Eduardo Filipe Santiago Ferreira, de 42 anos, foi baleado por um sargento da corporação durante confraternização na Zona Sudoeste do Rio; suspeito está preso sob custódia e será expulso da PM

Familiares e amigos se despediram nesta segunda-feira (20) do policial militar Eduardo Filipe Santiago Ferreira, de 42 anos, morto a tiros por um colega de farda na noite de sábado (18), em Vila Valqueire, Zona Sudoeste do Rio. O corpo foi sepultado no Cemitério Jardim da Saudade, em Sulacap, Zona Oeste. O suspeito, um sargento da corporação, está internado sob custódia e responderá a processo administrativo.
Durante a despedida, diversos membros do moto clube Casacos de Couro, do qual Santiago fazia parte, compareceram usando coletes e prestaram as últimas homenagens. Nas redes sociais, motociclistas e amigos lamentaram a morte e manifestaram solidariedade aos familiares.
De acordo com amigos que participaram do velório, Santiago era próximo do sargento William Amaral da Conceição, de 36 anos — autor dos disparos —, que já havia participado de encontros do grupo. A relação entre os dois, segundo relatos, era de amizade.
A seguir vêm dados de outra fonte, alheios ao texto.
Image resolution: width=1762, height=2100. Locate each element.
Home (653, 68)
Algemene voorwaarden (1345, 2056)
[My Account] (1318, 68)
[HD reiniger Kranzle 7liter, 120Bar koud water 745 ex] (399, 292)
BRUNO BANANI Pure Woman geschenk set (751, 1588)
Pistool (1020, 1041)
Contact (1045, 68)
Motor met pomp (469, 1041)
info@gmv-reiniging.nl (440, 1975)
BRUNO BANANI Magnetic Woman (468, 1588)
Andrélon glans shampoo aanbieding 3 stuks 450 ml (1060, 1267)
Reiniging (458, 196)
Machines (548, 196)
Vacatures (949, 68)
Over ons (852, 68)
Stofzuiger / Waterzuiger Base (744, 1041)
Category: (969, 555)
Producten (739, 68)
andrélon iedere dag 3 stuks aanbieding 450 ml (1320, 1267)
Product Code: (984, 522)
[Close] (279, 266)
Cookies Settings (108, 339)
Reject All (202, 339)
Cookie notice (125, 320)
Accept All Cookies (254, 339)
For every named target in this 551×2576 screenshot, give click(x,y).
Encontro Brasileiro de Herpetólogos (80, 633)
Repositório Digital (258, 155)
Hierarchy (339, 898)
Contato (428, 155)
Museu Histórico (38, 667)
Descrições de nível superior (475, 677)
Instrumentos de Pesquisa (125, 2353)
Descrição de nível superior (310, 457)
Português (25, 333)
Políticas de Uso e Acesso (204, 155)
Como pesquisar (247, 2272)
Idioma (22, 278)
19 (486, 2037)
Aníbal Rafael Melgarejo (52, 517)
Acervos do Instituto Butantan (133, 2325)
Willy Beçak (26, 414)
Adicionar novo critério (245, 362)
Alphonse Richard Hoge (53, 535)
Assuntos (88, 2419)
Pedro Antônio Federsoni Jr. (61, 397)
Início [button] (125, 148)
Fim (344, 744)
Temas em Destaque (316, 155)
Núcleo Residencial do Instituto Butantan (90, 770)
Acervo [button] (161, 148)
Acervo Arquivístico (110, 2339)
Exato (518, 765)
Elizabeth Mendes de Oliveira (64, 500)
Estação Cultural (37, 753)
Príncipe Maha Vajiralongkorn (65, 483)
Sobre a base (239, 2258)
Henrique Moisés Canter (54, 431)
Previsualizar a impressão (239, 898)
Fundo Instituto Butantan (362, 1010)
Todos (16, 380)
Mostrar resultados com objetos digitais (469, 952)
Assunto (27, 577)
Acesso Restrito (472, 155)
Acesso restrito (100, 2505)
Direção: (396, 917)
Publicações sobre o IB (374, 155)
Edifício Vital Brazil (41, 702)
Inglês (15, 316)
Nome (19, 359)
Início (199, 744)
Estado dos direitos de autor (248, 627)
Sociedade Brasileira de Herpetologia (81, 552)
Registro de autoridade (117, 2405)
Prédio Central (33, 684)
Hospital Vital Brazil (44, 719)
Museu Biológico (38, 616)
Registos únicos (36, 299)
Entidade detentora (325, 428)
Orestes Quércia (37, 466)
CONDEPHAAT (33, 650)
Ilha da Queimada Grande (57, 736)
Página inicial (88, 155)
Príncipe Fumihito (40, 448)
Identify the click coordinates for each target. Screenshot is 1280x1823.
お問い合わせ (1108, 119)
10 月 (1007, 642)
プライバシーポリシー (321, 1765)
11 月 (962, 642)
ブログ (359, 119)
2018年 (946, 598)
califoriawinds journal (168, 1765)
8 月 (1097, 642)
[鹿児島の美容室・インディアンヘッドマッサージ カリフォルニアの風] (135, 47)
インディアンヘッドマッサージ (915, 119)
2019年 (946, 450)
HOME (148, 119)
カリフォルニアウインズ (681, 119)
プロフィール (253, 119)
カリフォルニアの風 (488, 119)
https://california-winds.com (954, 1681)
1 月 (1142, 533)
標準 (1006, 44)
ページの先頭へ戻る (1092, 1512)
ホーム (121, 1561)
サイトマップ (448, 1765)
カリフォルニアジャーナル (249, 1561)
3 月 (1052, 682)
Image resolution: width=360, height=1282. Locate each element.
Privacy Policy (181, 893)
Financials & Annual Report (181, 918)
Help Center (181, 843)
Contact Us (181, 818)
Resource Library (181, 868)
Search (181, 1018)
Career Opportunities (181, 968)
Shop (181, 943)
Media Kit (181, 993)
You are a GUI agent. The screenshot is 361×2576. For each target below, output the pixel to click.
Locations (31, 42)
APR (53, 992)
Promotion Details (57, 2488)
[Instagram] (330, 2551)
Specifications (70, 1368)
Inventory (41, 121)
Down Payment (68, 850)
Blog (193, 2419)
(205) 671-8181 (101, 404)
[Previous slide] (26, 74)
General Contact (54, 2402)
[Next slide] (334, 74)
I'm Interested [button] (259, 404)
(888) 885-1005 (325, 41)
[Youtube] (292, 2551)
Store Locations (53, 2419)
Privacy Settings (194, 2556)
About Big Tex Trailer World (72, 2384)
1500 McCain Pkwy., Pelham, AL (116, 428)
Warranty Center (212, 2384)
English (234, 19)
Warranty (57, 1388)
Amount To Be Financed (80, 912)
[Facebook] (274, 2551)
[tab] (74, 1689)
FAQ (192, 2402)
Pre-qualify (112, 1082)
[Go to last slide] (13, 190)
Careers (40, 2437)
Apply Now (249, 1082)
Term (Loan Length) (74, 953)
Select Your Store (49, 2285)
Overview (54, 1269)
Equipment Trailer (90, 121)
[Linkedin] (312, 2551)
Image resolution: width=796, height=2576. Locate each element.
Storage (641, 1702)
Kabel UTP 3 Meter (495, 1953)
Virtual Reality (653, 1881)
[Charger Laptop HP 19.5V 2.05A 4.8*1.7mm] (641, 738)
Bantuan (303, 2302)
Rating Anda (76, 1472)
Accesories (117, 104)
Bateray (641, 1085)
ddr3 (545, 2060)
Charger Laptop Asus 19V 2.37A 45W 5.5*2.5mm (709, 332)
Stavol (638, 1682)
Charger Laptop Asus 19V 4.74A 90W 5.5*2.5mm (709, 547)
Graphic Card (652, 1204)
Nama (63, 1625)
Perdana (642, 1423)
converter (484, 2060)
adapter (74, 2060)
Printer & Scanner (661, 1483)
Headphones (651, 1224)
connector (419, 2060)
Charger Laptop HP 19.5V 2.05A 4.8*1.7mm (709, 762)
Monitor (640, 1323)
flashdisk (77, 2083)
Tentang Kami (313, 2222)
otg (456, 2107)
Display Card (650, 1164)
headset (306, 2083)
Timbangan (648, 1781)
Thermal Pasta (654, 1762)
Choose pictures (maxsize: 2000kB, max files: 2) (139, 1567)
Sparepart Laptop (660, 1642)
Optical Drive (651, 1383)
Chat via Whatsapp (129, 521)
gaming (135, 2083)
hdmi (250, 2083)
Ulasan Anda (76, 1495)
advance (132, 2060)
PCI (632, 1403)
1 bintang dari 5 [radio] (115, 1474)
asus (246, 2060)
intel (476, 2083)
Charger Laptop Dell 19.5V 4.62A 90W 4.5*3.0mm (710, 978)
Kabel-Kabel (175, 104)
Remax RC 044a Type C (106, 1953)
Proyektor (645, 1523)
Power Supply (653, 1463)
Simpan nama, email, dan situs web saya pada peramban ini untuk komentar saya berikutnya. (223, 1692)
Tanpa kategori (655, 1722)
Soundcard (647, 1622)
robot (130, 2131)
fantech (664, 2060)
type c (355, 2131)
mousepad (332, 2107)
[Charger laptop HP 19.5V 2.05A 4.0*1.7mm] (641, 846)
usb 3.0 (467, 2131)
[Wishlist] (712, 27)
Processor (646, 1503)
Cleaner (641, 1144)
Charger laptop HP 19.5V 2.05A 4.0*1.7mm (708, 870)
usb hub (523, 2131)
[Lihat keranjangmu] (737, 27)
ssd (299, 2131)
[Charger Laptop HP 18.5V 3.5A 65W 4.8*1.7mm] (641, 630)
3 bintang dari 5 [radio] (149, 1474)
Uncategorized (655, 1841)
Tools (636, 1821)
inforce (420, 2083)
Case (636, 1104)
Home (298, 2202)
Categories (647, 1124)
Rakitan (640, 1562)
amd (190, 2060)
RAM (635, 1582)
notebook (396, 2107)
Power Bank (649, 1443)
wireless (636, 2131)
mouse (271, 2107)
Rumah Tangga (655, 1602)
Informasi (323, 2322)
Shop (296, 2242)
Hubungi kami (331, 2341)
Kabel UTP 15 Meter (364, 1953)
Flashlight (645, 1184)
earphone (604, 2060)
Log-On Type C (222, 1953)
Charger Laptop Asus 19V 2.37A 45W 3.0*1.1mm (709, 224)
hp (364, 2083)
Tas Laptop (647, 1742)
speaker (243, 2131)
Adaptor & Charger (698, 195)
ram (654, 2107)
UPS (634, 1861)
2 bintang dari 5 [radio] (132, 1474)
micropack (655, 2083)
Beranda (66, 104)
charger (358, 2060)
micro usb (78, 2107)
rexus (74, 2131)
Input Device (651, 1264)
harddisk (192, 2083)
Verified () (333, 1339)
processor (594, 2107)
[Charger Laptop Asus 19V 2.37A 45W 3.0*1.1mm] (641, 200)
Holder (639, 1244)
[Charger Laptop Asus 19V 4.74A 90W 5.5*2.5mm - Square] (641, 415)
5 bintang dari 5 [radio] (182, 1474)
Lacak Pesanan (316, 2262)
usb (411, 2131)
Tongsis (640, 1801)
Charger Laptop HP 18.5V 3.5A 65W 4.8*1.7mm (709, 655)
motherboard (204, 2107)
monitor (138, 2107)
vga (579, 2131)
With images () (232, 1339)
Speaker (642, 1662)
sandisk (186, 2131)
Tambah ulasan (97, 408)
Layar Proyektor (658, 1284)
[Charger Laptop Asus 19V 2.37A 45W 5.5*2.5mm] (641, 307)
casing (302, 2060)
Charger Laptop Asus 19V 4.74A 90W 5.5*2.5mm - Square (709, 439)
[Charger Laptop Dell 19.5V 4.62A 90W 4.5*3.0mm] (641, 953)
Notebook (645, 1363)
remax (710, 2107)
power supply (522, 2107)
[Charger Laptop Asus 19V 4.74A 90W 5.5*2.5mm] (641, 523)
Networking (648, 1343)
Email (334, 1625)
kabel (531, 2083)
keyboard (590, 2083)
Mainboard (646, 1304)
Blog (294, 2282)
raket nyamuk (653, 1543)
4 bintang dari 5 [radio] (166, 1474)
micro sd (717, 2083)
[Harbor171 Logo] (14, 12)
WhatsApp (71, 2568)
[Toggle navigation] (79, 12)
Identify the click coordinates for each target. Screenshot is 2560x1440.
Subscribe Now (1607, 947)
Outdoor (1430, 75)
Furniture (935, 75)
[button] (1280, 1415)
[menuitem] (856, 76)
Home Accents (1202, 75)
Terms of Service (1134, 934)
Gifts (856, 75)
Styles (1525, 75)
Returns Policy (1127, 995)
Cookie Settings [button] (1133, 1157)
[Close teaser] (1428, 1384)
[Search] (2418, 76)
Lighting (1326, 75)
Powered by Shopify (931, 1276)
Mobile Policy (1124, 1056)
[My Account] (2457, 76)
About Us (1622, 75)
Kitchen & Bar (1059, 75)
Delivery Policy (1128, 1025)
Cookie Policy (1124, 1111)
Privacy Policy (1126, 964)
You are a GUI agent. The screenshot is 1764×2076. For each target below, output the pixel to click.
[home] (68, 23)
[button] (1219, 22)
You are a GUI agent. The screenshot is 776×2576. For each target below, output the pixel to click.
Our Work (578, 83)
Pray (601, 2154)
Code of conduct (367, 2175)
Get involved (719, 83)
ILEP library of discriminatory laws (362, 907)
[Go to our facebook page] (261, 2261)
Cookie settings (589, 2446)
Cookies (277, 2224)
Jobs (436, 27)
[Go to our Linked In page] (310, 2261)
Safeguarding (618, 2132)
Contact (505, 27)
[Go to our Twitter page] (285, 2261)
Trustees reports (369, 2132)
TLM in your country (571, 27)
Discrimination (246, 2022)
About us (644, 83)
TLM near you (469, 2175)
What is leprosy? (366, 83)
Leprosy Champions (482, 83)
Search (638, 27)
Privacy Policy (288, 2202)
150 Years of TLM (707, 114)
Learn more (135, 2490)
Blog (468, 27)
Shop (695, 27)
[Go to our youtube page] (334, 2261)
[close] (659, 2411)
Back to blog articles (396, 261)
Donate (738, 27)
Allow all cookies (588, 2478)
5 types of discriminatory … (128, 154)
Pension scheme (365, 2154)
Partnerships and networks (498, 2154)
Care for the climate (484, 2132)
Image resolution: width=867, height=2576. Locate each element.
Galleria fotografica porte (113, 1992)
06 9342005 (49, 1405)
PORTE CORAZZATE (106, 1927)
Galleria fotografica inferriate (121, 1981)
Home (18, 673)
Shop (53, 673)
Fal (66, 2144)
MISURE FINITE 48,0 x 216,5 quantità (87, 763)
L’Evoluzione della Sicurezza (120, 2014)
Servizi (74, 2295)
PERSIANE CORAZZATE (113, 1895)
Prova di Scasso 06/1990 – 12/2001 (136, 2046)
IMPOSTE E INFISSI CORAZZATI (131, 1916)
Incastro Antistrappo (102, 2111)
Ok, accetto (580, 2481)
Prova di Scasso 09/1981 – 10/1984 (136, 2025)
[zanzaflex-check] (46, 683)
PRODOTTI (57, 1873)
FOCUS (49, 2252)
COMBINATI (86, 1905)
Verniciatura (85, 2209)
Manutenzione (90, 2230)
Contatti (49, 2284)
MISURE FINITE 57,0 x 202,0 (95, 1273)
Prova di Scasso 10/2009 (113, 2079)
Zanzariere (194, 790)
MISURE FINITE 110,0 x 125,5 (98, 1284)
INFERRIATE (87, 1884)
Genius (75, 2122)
A ex-esposa de Santiago, com quem ele teve um filho de 15 anos, afirmou que os dois policiais costumavam frequentar as casas um do outro e que William havia sido padrinho do atual casamento do militar.
“Agora, meu filho está sem pai. Eles estavam bebendo no bar, estavam bem, e do nada aconteceu. Ninguém sabe dizer o motivo, porque eles eram amigos”, lamentou a mulher, bastante abalada.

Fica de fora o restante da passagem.